- **EXERCISE OBJECTIVE**: Pull each line with the string "computer" from the entries.

- **THE RECORDS**:
---+---
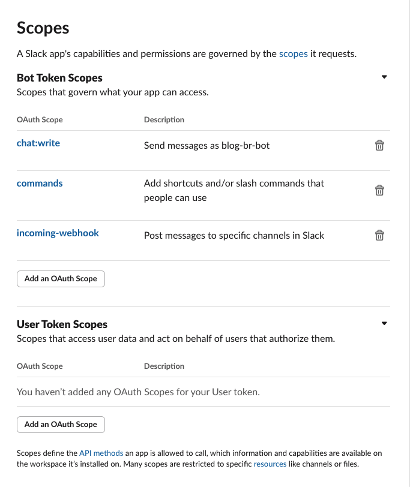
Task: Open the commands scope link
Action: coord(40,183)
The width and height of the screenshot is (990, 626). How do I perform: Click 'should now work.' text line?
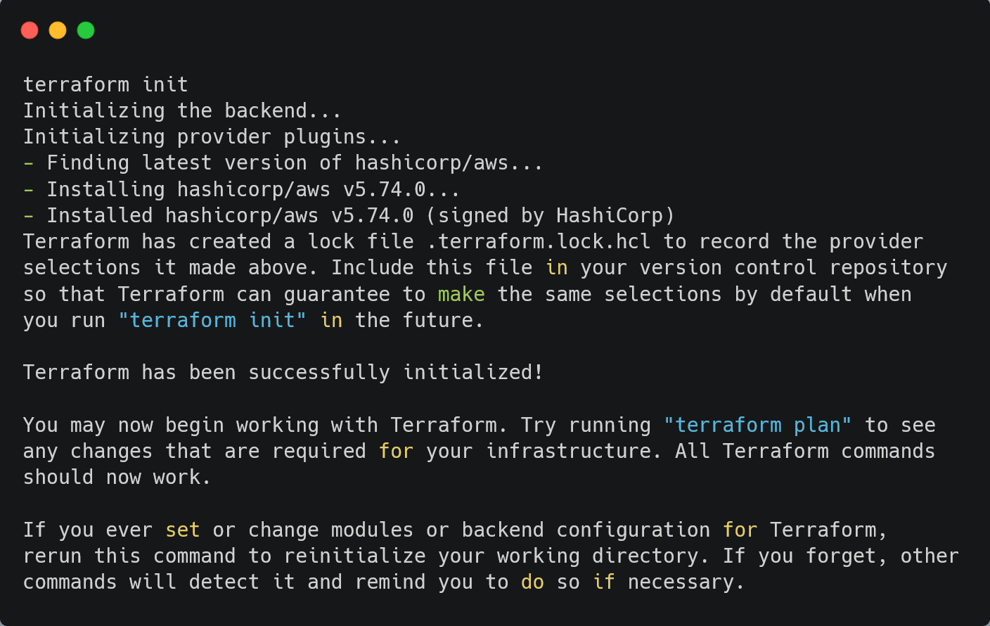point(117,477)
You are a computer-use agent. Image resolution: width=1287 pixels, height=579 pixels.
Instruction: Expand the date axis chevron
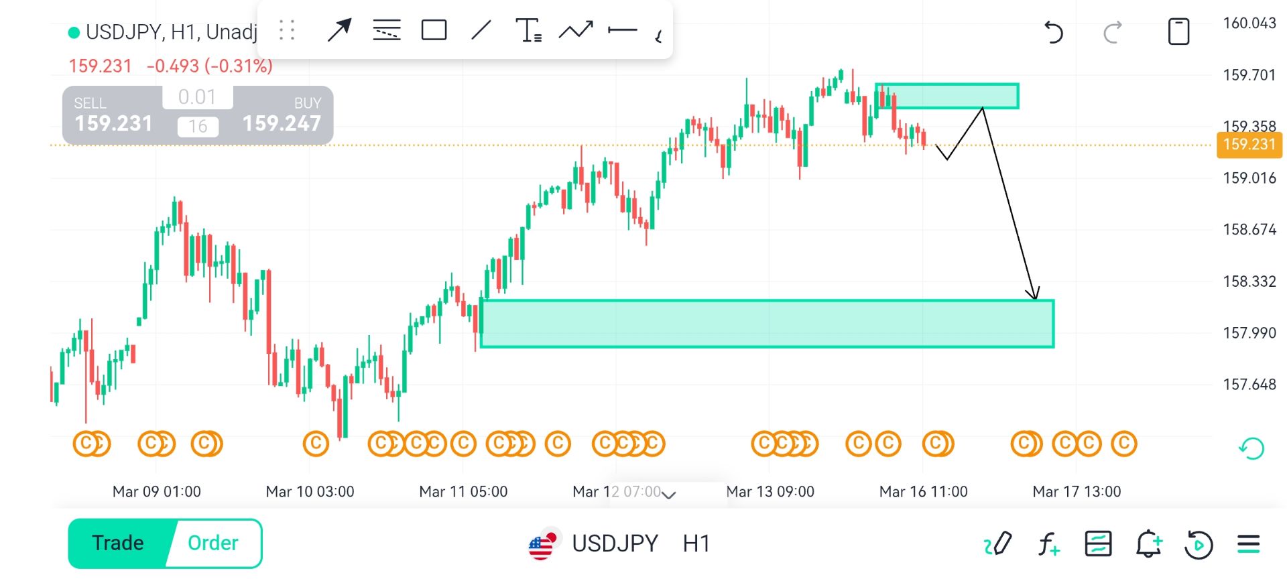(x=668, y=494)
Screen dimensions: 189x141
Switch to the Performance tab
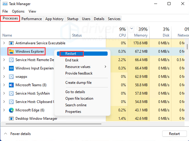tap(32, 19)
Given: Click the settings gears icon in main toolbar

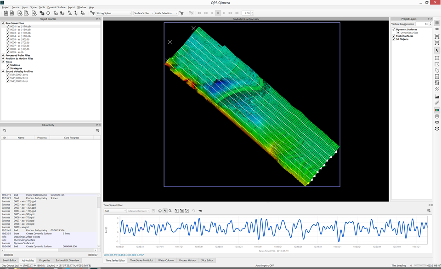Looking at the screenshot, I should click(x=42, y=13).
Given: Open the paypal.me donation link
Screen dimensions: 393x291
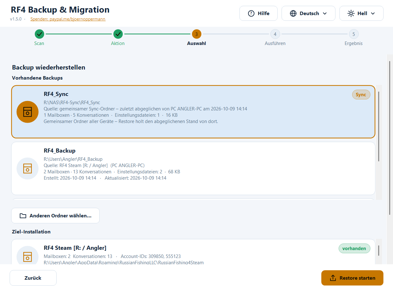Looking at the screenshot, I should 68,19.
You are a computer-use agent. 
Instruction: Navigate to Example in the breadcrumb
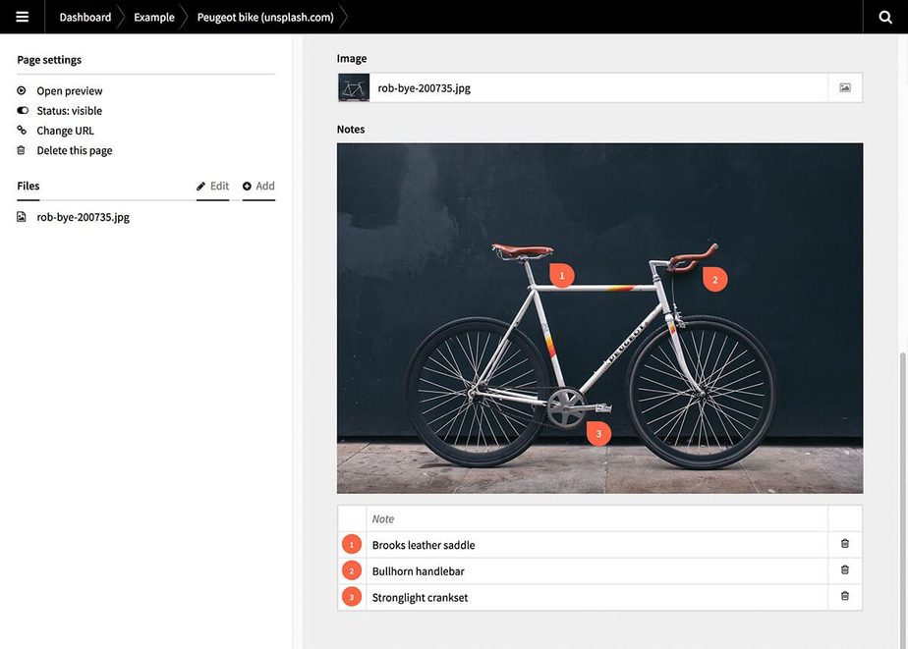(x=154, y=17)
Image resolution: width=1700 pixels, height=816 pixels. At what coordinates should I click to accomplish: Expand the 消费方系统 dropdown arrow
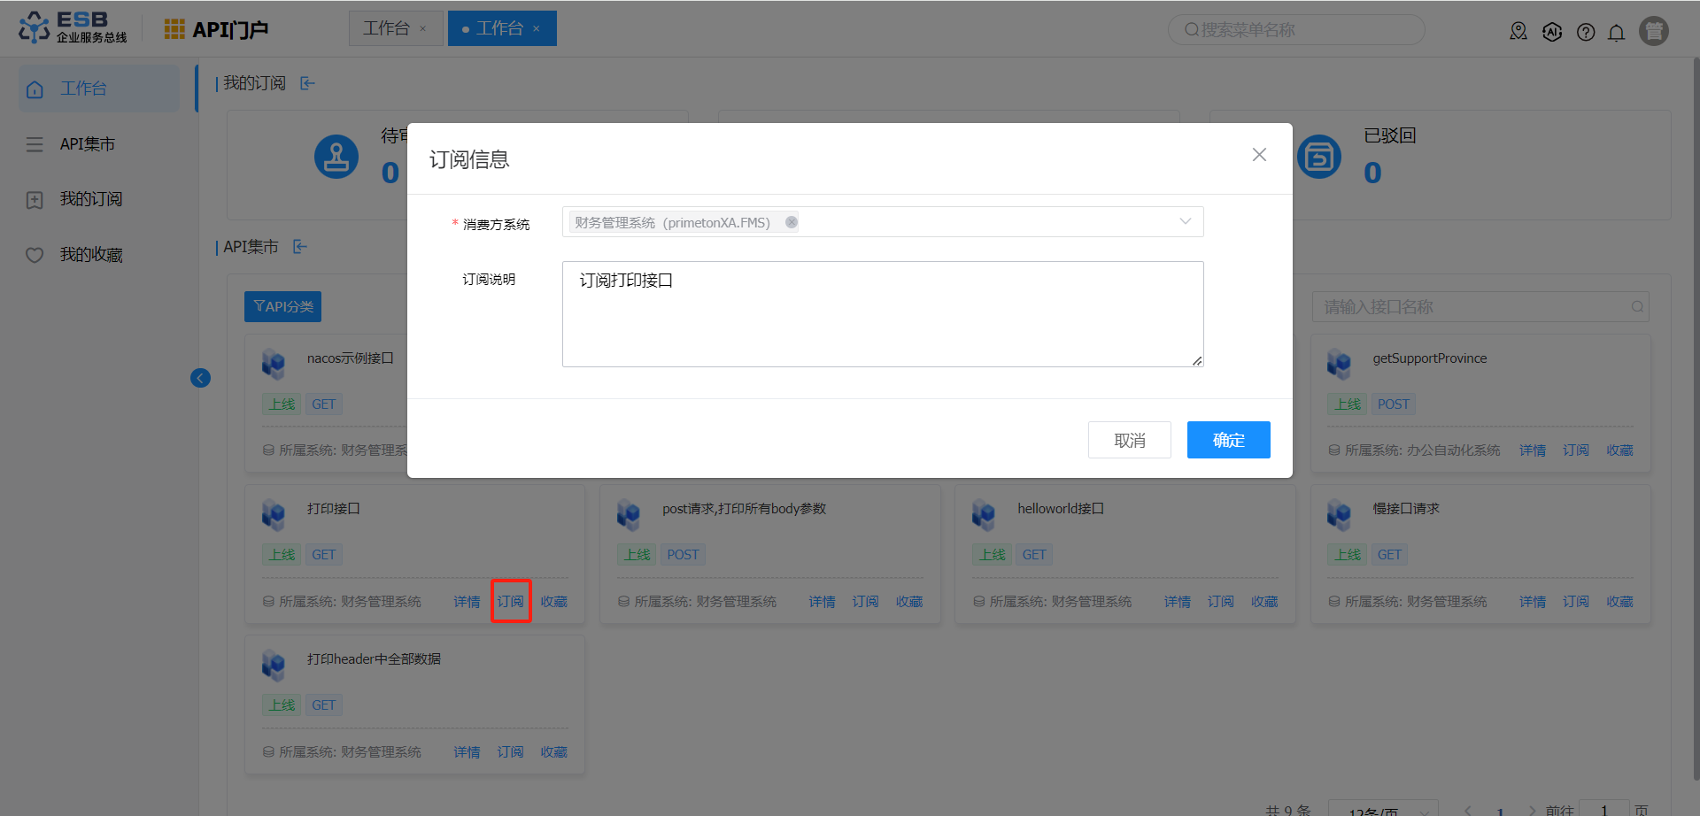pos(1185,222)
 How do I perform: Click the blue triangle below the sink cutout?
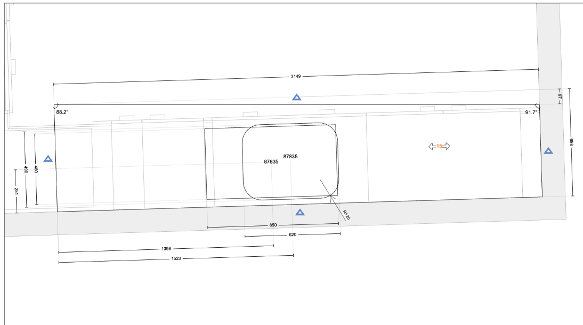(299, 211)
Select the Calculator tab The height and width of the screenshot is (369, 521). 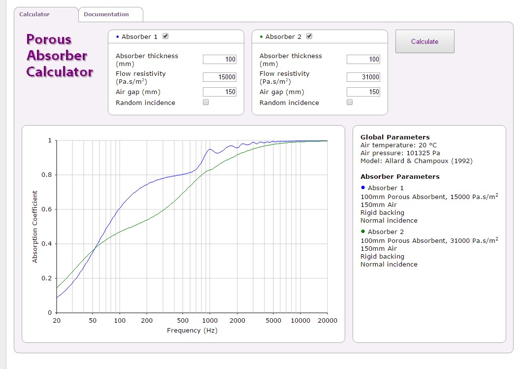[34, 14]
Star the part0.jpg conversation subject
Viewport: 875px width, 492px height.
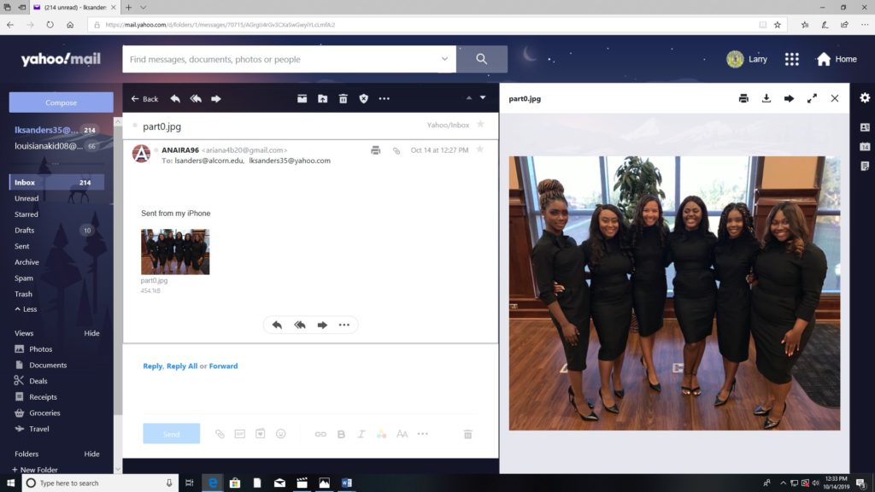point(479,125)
---+---
- **ANSWER TO THIS TASK**:
You are a computer-use agent. Image resolution: width=1287 pixels, height=579 pixels.
You are a computer-use agent. 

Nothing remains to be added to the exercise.